Sometimes when I’m stuck on something I’m writing I’ll try translating it into another art form to see if it’ll help me identify a resolution. I’ve reordered the images in a poem by thinking of them as clips in a film montage; I’ve reformatted a poem by imagining it as a building.
Most often I turn to music. So many of my poems begin with a realization: I like the way that sounds. I know I have to follow that first feeling to finish the poem. While this isn’t true for all poets, I’ve found that I can’t successfully access the abstractions available in poetry—metaphor, allusion, etc.—without grounding them in rhythm, harmony, and the play of assonance and consonance—all fundamental elements in music.

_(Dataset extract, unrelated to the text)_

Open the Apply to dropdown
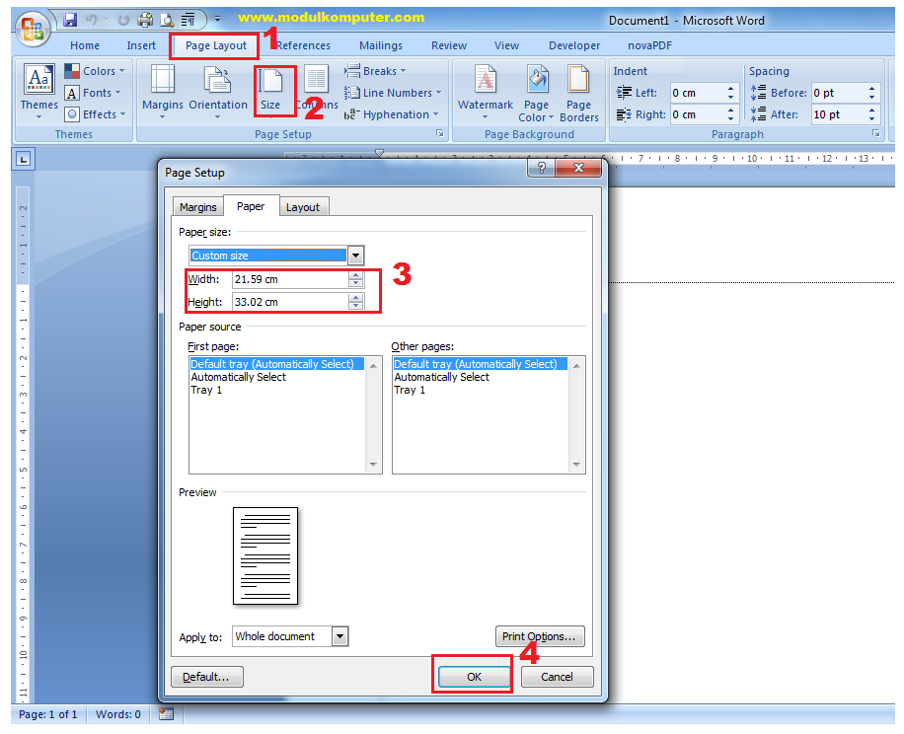The width and height of the screenshot is (904, 734). click(339, 636)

And if poems have always sung to me, then a well-ordered book of poems can feel like a pop album. Looking at the pages still spread across the floor, arranged and rearranged unsuccessfully, I thought of the albums from my twenties that I considered expertly ordered—In Colour by Jamie xx, Lemonade by Beyoncé—and I decided to turn—or rather, return—to music. I thought that if I could reflect on how the best albums work, I’d be able to use those same principles to bring structure to That Ex.
The first song of any great album is an invitation. A voice—that we can trust, or that echoes with something of ourselves—piques our curiosity, offers a wager, shows us that something is at stake.
After we’re hooked, the early tracks establish a range in mood, tone, and theme, which surprises and delights us; each one advances the musical and narrative ideas of the album and leaves us eager to discover what the artist will try next. The listener’s experience of this range requires thoughtful transitions: In Colour, for example, segues the end of each song into the beginning of the next, while the stark transitions of Lemonade, in contrast, emphasizes the nonlinear quality of stages of grief.
Also critical: The hits, bangers, and singles are spread out. Albums that fail to do this are top-heavy, clustered, and inevitably forgettable. Artists want the listener to experience tension and release, so they intersperse the album’s standout anthems with longer, mood-establishing pieces and short tracks to slow us down and offer moments of relief: Think of Beyoncé preceding “Freedom (ft. Kendrick Lamar)” with “Forward (ft. James Blake).”
Toward the end, most great albums offer an unexpected complication: a change in tone like Jamie xx’s “I Know There’s Gonna Be (Good Times)” or a narrative surprise like Beyoncé’s “All Night.” In this way, they evade narrative cliché and the boredom of expected resolutions. Then there’s the outro: loose ends are either tied up or left playfully unresolved, and musical ideas from earlier in the album are reintroduced, a roll call of favorites and familiars before the final curtain. And, if we’re lucky, there’s a bonus track—a tonal coda, a narrative epilogue, or a flirtatious gesture in an entirely new direction.
With these principles in mind, I jumped back into the poems. I went through my music library and assigned a song to each poem to match its harmonies, and then, leaving the paper on the floor, I turned to my computer to pick up an effort that had been familiar to me since junior high: I started making a mixtape. (Instead of addressing a crush, I addressed my speaker: from one ex to another.) I arranged the tracks until I arrived at a playlist that felt complete and coherent—and then I returned to the floor of my apartment to reorder the poems accordingly.
Making the playlist took several tries, but none was frustrating; the experience of momentarily stepping out of the poems to look back at them through another form—in this case, music—was fun. Thinking of the book as a mixtape for my readers refreshed and reconnected the project with some of the feelings I had set out, years before, to capture: intimacy, candor, vulnerability, mischief, and play.